■ Document text:
"""
STEP

 

In 2009, philanthropist Brenda Rever opened Baltimore's first all girls secondary charter school in the Mount Vernon neighborhood. Staring out with sixth graders, under the guidance of counselor Paula Dofat, the school's main goal was to have one hundred percent college placement for the graduating 12th graders.

 

One of those students, Blessin Giraldo started up a Step troupe to compete against other schools, as a form of extra curricular activity. Director Amanda Lipitz follows the progress of some of the girls in the troupe during their senior year at the school in 2015/2016.

The film is staged immediately after the Freddie Grey riots that lasted for several days and caused millions of dollars worth of damage. Lipitz gets to know three girls in particular - Blessin, Cori Grainger and Tayla Solomon - all on the step troupe. She also introduces us the new coach Gari McIntyre who brings a certain amount of credibility.

 

The film only touches base with the principle Christina Jacobs, but spends quite a bit of time with the guidance counselor Dofat who is fighting an uphill battle with Blessin's mothers seeming parental indifference as Blessin's grades and behavior are like a roller coaster. The mother has apparent anger management issues that gave cause for her marriage breakup.
"""
■ Data entries:
"""
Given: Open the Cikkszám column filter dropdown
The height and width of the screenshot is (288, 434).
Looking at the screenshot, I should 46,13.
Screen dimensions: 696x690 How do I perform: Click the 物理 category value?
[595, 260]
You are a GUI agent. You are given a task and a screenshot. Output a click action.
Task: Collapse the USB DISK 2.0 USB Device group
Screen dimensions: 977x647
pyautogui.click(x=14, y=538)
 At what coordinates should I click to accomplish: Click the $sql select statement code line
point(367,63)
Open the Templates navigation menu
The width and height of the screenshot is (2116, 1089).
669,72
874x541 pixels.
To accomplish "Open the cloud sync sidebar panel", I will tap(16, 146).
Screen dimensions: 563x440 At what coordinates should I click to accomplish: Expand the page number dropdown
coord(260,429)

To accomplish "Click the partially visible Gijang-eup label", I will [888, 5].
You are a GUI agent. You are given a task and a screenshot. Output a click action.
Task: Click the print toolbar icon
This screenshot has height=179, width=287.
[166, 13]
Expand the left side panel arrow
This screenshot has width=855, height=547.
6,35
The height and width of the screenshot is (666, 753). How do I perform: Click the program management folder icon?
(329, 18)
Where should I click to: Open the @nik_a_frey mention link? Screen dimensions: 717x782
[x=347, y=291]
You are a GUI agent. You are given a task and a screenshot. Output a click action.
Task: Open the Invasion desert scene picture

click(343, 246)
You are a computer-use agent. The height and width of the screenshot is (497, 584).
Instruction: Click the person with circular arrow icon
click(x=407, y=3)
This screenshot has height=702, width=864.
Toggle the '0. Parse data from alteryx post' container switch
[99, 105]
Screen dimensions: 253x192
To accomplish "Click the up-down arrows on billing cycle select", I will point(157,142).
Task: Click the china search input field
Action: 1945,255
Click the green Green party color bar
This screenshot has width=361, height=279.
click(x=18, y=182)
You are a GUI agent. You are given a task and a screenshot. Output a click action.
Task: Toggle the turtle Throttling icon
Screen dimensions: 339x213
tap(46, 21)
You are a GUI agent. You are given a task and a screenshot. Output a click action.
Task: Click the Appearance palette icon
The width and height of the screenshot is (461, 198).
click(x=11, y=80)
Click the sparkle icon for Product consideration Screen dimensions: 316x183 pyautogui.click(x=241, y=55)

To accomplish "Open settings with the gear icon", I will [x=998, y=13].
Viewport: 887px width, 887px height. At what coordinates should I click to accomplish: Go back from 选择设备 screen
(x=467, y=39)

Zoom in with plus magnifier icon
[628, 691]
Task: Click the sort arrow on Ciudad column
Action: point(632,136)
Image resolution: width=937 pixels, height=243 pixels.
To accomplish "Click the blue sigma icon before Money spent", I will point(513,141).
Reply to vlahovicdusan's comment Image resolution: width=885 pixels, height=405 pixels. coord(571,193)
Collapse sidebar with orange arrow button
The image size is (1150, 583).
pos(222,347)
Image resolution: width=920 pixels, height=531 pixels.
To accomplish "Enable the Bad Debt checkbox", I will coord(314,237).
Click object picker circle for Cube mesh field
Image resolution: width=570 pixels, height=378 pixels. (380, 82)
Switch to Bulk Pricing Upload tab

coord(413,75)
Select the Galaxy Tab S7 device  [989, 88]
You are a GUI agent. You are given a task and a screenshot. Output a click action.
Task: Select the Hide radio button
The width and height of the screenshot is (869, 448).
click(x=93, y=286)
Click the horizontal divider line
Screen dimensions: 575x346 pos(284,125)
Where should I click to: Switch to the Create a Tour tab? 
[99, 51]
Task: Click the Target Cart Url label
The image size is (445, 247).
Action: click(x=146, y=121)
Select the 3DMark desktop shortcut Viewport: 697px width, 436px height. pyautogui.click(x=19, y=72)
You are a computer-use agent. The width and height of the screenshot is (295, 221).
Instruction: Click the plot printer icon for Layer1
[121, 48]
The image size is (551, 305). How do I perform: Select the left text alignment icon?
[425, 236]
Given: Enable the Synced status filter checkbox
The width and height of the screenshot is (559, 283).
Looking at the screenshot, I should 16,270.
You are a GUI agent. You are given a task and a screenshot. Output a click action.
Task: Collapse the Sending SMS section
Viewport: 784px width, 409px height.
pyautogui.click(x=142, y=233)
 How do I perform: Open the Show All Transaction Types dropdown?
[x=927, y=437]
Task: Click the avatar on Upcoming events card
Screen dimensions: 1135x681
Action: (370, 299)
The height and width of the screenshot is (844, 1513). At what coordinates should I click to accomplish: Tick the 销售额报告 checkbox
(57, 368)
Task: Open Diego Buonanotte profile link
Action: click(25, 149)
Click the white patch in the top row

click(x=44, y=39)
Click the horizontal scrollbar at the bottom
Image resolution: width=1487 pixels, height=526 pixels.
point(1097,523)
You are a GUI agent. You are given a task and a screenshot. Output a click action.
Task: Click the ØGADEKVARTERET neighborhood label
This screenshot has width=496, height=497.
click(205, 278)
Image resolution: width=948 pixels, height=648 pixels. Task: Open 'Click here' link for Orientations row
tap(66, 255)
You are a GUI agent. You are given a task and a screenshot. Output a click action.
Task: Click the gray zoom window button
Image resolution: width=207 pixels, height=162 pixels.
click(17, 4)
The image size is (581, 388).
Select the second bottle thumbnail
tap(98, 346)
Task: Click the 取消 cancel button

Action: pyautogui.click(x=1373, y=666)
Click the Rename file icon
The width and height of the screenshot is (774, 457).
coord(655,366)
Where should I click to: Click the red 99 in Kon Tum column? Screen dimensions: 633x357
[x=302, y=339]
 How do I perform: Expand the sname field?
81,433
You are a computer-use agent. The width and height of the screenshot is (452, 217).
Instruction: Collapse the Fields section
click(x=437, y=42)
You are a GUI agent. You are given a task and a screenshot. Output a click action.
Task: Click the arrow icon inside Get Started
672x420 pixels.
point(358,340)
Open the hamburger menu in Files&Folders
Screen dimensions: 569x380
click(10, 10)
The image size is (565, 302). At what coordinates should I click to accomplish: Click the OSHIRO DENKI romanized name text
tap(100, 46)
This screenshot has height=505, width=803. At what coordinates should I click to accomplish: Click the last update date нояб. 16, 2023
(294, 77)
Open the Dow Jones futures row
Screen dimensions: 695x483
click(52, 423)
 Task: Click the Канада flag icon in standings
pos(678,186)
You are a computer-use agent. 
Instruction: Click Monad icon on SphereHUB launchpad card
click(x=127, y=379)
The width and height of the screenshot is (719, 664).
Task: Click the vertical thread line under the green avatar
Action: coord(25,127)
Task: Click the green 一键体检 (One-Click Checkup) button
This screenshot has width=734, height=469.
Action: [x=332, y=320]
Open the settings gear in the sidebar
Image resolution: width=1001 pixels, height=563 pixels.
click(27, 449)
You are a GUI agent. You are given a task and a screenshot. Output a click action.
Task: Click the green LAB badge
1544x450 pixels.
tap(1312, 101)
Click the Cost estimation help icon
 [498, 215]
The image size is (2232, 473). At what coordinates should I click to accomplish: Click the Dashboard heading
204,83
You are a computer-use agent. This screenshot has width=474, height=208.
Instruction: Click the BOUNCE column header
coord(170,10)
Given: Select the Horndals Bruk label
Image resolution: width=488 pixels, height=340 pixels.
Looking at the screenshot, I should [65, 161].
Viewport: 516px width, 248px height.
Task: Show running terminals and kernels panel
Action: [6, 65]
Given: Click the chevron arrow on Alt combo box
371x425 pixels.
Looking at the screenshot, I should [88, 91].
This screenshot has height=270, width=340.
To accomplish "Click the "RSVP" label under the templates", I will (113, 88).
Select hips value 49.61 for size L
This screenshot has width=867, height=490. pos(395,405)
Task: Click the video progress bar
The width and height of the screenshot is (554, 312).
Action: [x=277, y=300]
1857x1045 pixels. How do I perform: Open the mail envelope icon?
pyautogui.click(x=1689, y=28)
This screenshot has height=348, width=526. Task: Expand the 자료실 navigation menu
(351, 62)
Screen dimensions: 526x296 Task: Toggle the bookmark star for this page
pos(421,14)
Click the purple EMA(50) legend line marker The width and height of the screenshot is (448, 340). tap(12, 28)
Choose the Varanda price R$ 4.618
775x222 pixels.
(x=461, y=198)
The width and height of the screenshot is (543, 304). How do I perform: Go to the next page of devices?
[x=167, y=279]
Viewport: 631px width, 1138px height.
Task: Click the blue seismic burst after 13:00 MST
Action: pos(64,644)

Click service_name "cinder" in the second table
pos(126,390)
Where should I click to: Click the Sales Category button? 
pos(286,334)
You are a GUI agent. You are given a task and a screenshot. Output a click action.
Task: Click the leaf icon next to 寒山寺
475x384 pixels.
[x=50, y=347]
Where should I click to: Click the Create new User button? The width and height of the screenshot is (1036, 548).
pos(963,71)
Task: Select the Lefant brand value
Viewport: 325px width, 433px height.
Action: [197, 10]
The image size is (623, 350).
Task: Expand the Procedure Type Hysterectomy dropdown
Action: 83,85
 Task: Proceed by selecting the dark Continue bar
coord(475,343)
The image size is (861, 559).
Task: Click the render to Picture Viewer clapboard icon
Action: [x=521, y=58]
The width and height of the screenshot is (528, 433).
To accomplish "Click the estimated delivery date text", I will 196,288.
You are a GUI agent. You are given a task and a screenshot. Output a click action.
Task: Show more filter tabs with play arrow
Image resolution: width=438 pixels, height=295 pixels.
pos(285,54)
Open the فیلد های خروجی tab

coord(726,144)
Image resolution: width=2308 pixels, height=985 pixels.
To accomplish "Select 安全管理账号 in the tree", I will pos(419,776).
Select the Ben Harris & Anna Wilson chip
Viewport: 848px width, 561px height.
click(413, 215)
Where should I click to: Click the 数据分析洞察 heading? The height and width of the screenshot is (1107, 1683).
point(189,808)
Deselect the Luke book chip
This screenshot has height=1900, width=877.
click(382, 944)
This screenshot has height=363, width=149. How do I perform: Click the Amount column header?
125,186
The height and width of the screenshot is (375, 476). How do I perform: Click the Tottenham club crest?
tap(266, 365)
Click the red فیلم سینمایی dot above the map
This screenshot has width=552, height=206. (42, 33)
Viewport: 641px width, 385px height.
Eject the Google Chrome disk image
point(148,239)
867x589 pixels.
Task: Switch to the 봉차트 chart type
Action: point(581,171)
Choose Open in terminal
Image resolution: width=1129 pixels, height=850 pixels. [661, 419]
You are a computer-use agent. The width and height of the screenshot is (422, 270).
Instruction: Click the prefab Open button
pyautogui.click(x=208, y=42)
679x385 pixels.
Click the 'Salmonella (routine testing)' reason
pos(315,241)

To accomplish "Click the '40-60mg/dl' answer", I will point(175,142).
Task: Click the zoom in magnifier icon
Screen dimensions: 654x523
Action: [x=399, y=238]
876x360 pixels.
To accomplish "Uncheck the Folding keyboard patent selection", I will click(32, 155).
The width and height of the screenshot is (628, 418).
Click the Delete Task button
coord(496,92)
"""
■ What to do:
a – Using the review of the film Step, decide whether each statement agrees with it. Answer yes or no for each, and quote the words from the review that decide it.
(i) The school opened in 2009 in the Mount Vernon neighborhood.
(ii) The coach Gari McIntyre started the Step troupe.
(iii) The director follows some of the girls during their senior year in 2015/2016.
b – Write the next part of the review of the film Step, picking up right after its final sentence.

■ Response list:
a –
(i) Yes: "In 2009, philanthropist Brenda Rever opened Baltimore's first all girls secondary charter school in the Mount Vernon neighborhood"
(ii) No: "One of those students, Blessin Giraldo started up a Step troupe"
(iii) Yes: "follows the progress of some of the girls in the troupe during their senior year at the school in 2015/2016"

b –
The other two girls are merely ornamental as Blessin turns out to be the featured target. Tayla comes from a impoverished family and is concerned about how she will pay for college when her parents have problems keeping the electricity on; she is however the class valedictorian.

 

Cori comes from a single parent situation with a very involved mother who comes to all the practices and sometimes shows more enthusiasm than the girls. Her grades are fine with the only issue being separation from mom.

 

Blessin is the project however, with decent skills in everything but her English and a preoccupation with a boy and her hair. Her hair is different in every scene with lots of make-up and fake eyelashes. She says she wants to do better but does nothing to make you believe her.

 

The film comes in rather quickly and surprisingly features very little of the stepping. We see practices and a couple of performances but Lipitz spends the majority of the 83-minutes looking at the girls family lives and college prospects. Ironically, we never see any of the girls in an actual class other than step practice. Moreover, the film never digs into what Blessin's mother does beside be angry.

 

The film only glances at the other households and the other girls. We don't even know why there is a fallout between Blessin and the rest of the troupe. Quite a bit is omitted.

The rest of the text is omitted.